Ho davanti a me anche i disegni al tratto con i quali, due anni prima della vittoria, fregi vagamente Liberty delineavano gli interni del salone delle conferenze che non si realizzerà mai. Disegni particolari, se pensiamo che sono la produzione di un giovane fresco di laurea, conseguita in quello stesso anno 2011 alla Scuola d’applicazione di Roma (più o meno l’equivalente della Scuola Normale di Pisa, ma con indirizzo in ingegneria). Scorro, altresì, una lettera presentata all’Ill.mo Sig. Commissario Prefettizio del Comune di Messina che riferisce di quello stesso salone. È datata 29 luglio 1925. Sono passati 14 anni, ma l’edificazione della sede per gli uffici della Camera di Commercio stenta a partire e l’ingegnere inoltra l’ennesimo progetto «da sostituirsi a quello già presentato e che ebbe a subire le necessarie approvazioni di cotesto municipio in data 26 gennaio 1924».
Usa il termine “subire”, perché a Camillo la burocrazia e le norme tecniche sembrano “pastoie” che tarpano le ali della sua concezione artistica che preferirebbe libera nelle forme e nei concetti. È quanto dichiara ai giornali nel momento della vittoria. Per ottenerla ha dovuto apportare modifiche al progetto esibito nel primo concorso. Ora, nella lettera del Venticinque, scrive delle ulteriori variazioni: «Il presente progetto, conservando nelle linee generali i caratteri di distribuzione delle piante e l’architettura del precedente, importa lievi modifiche quali la soppressione della rampa carrozzabile d’accesso, la riunione in un solo ambiente della Sala delle Conferenze e della Borsa, l’ampliamento dei cortili», come risulta in modo evidente dall’esame dei disegni acclusi.
Ciò che sorprende ad un progettista di oggi è che si parli di “lievi modifiche” che in realtà sovvertono per intero l’impianto planimetrico.
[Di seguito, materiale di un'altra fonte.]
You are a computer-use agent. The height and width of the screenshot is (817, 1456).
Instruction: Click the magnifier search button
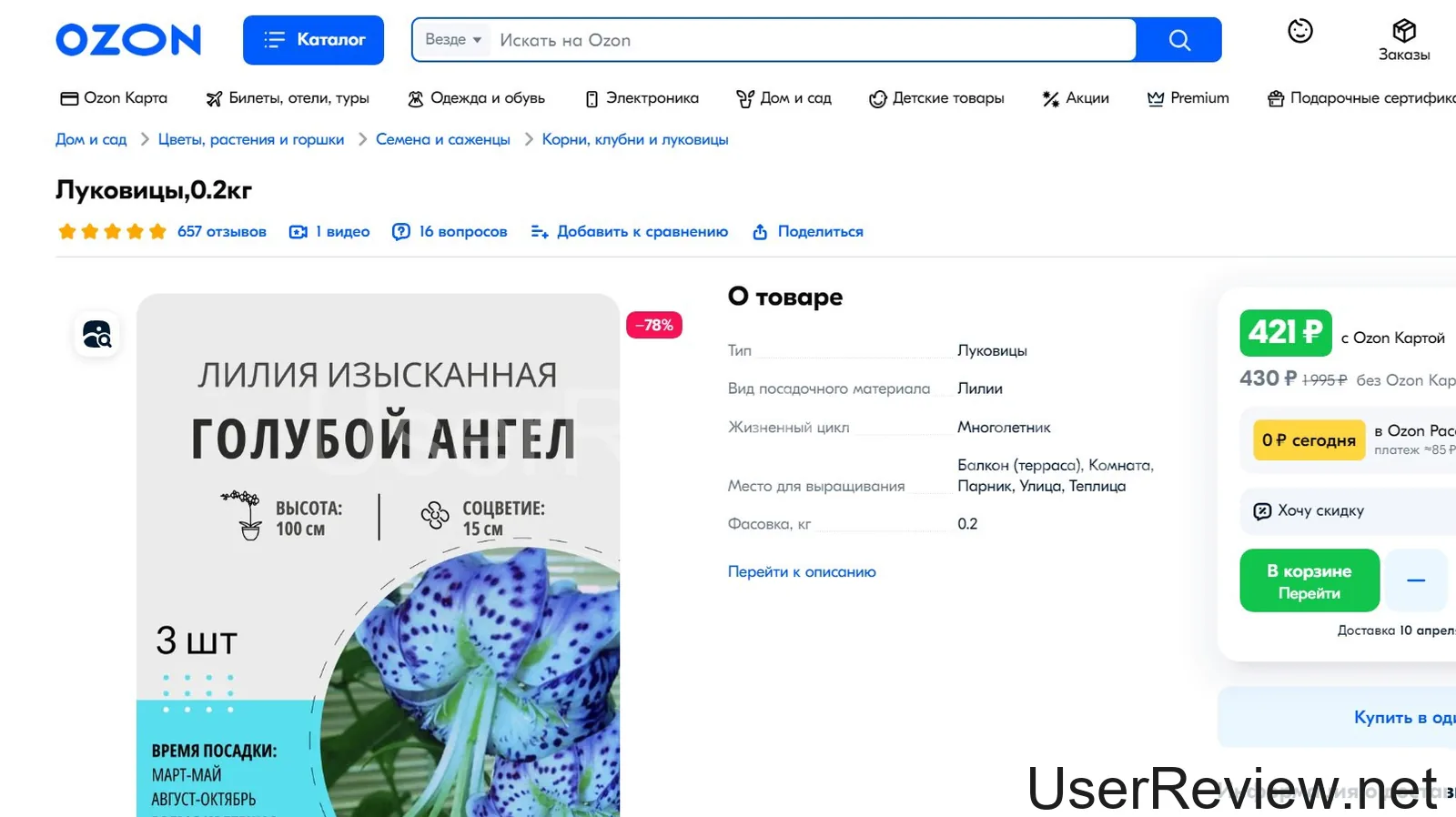(x=1178, y=40)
Forse è perché ciò che a Camillo veramente interessa, pur assecondando ogni burocrazia, è di ottenere celermente «la necessaria approvazione onde iniziare al più presto il lavoro di costruzione». Ma l’opera sarà avviata solo a partire dall’anno seguente, con la gara d’appalto vinta dall’impresa di costruzioni P.A.C.E. di Messina.
In realtà gli ostacoli maggiori che hanno causato ritardi per la realizzazione del monumentale palazzo non sono dovuti alla burocrazia, né tantomeno alle restrittive norme tecniche per le zone sismiche, messe a punto in conseguenza del gravoso terremoto che azzerò la città. L’ingegnere ne era consapevole. Tant’è che quando, quasi settantenne, segue un giovane collaboratore nella redazione di un breve saggio sul palazzo della Camera di Commercio, in quella circostanza indica i veri impedimenti. Sicuramente la guerra di Libia e il primo conflitto mondiale, che congelarono la gran parte di edificazioni a Messina fino a metà degli anni Venti. Non ultime le difficoltà finanziarie da parte dell’Istituzione camerale, che ripetutamente chiede di rendere la struttura da edificare sempre più economica. Per colore di cronaca vorrei citare, a riprova, le lettere con le quali il professionista sollecita il pagamento del proprio onorario; tant’è che una sua rimostranza la ritrovo pubblicata anche sulla stampa.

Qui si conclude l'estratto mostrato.